This article was published:

Amalie Dietrich (1821-1891), naturalist, was born at Siebenlehn, Saxony, daughter of Gottlieb Nelle(m), leather-worker, and his wife Cordel(ia). She was educated at the village school. Her passionate interest in natural history stemmed from a chance meeting with Wilhelm August Salomo Dietrich whom she married about 1846. He was ten years her senior and the son of a lawyer whose family was long associated with botany; though trained as a chemist he preferred collecting natural history specimens for sale to apothecaries, institutions and students. The couple rented a house in Siebenlehn where they were joined by Amalie's parents who ran the household while Dietrich took Amalie on long collecting trips. In March 1848 their daughter Charitas Concordia Sophie was born. When Cordel Nelle died in 1852 the household deteriorated for Amalie was ill equipped to cope with domestic tasks. The Dietrichs parted but were reconciled in November 1853 and resumed their expeditions. Alone on a trip to Holland Amalie's health broke down. She finally left her husband, took her daughter to Hamburg and hawked her prepared collections. In 1862 she was introduced to the merchant, J. C. Godeffroy, who was persuaded by well-known scientists to send her to Australia to collect for his private museum.
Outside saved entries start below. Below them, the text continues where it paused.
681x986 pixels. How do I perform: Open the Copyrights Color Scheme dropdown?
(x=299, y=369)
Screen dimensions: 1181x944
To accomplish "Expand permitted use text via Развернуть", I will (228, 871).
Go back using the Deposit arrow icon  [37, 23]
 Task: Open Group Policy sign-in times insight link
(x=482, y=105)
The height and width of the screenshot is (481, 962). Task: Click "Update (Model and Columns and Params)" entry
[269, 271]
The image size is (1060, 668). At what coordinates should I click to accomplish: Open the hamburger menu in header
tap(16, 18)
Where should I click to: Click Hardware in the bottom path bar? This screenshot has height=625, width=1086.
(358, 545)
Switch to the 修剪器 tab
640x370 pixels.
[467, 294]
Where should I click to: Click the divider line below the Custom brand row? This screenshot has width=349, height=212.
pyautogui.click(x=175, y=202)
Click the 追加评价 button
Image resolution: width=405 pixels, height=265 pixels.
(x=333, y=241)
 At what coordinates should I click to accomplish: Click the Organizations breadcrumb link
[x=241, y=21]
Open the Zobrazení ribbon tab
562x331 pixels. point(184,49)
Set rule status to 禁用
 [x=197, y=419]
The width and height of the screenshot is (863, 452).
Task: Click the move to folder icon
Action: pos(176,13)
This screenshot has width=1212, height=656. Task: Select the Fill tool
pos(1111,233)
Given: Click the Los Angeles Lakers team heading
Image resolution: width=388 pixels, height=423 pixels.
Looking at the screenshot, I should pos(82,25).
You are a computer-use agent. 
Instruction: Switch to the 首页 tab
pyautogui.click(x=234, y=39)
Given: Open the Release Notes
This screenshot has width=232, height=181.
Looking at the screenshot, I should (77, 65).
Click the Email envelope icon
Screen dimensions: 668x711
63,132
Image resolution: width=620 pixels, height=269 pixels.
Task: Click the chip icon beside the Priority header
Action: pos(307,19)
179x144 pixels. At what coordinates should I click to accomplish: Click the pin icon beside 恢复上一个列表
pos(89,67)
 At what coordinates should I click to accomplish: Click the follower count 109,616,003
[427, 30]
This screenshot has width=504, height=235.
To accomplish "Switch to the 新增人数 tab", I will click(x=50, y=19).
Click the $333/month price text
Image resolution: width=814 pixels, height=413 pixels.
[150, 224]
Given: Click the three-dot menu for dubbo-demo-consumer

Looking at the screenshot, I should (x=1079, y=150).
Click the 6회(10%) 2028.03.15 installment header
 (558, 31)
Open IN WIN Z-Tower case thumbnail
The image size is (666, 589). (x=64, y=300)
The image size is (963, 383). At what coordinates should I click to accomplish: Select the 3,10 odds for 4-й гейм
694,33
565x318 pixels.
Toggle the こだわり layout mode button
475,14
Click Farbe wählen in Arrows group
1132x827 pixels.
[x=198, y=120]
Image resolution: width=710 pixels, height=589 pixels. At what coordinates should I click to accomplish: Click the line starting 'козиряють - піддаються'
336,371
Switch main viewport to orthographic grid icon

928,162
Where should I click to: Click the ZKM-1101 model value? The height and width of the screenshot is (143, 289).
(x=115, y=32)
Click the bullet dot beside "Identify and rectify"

Amalie sailed in La Rochelle and by August 1863 was in Brisbane. She took a house on the river and began collecting industriously. Her letters to Charitas told of much new material: the Brisbane River 'yielded … rich spoils'; Gladstone was not so bounteous; at Rockhampton she found that the heat, though 'unbearable' had produced 'such a wealth of vegetation that literally everything towers high above my head'. At the Fitzroy River she dissected crocodiles twenty-two feet (6.7 metres) long; she suffered fever, lost her house by fire and was rescued by Aboriginals from a water-lily swamp. In 1866 she went to Mackay, thence to Lake Elphinstone and by August 1869 was collecting around Bowen. She went with two assistants to the Holborne Islands, returned to Bowen and then continued to Brisbane and Sydney. At Melbourne in 1871 she met Ferdinand Mueller. By February 1872 she was at Tonga, and on 4 March 1873, accompanied by two pet eagles, she returned to Hamburg.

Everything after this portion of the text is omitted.